Akyol is een wonderlijke jongen. Uitermate voorkomend, onberispelijk gekleed, haar kort, strak naar achtergekamd, keurig opgeschoren aan de zijkanten en bakkebaarden die in één dunne streep langs de kaaklijn doorlopen in een snorbaardje. Misschien nét aan de verkeerde kant van ijdel. Tikkeltje Italiaans. Wel charmant. Zeker als je hem hoort praten met zijn lichtzangerige Sallandse tongval.
Het contrast met zijn werk – zijn debuutroman Eus verhaalt vol branie en humor over zijn gewelddadige, criminele verleden – zal ertoe hebben bijgedragen dat hij in korte tijd een medialieveling is geworden. Dat hij geen blad voor de mond neemt, maakt hem een veelgevraagde talkshowgast.

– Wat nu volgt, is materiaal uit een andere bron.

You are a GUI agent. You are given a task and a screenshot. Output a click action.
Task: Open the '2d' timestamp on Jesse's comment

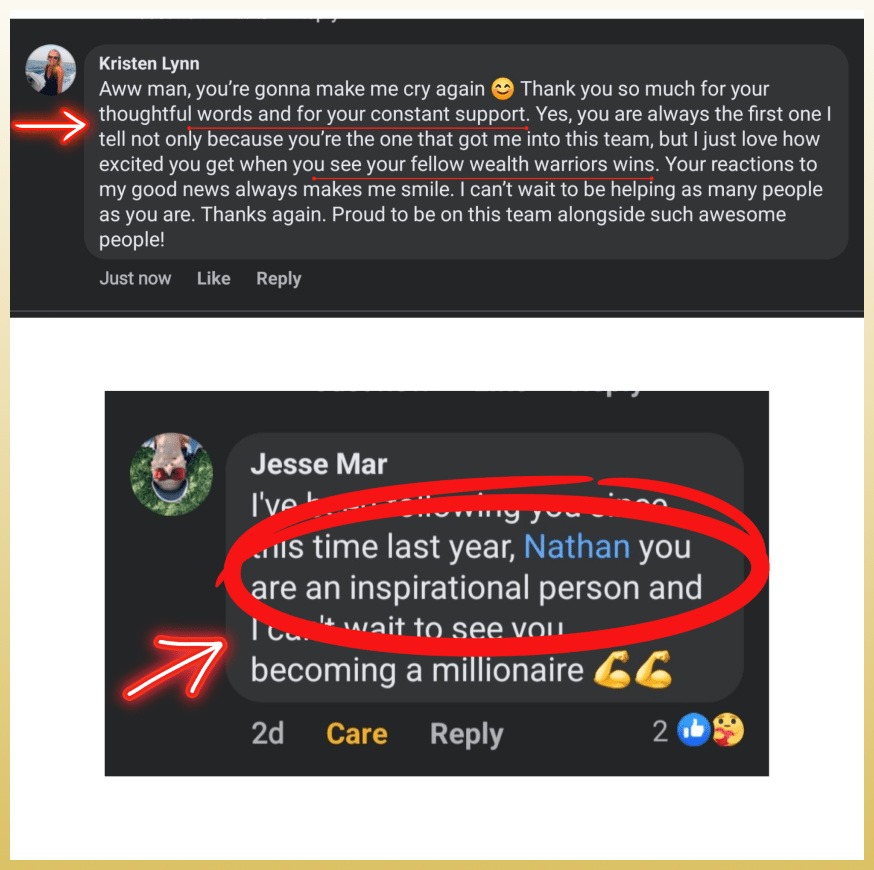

Sinds kort woont Akyol een deel van de week in Amsterdam. Vanwege werk – alle kranten, uitgeverijen en talkshows zitten hier – en vanwege de liefde.
Het bevalt hem niks. Hij is elke week blij als zijn hoofdstadwerkweek is gedaan en hij terug kan naar Deventer. Amsterdam vindt hij een rotstad. Toevallig sprak ik hem daar vorige week over. Hij vertelde over de arrogantie van de Amsterdammers, die hun kleine wereld als de wereld beschouwen, niet wezenlijk openstaan voor anderen en vaak onaardig, bot en hard zijn.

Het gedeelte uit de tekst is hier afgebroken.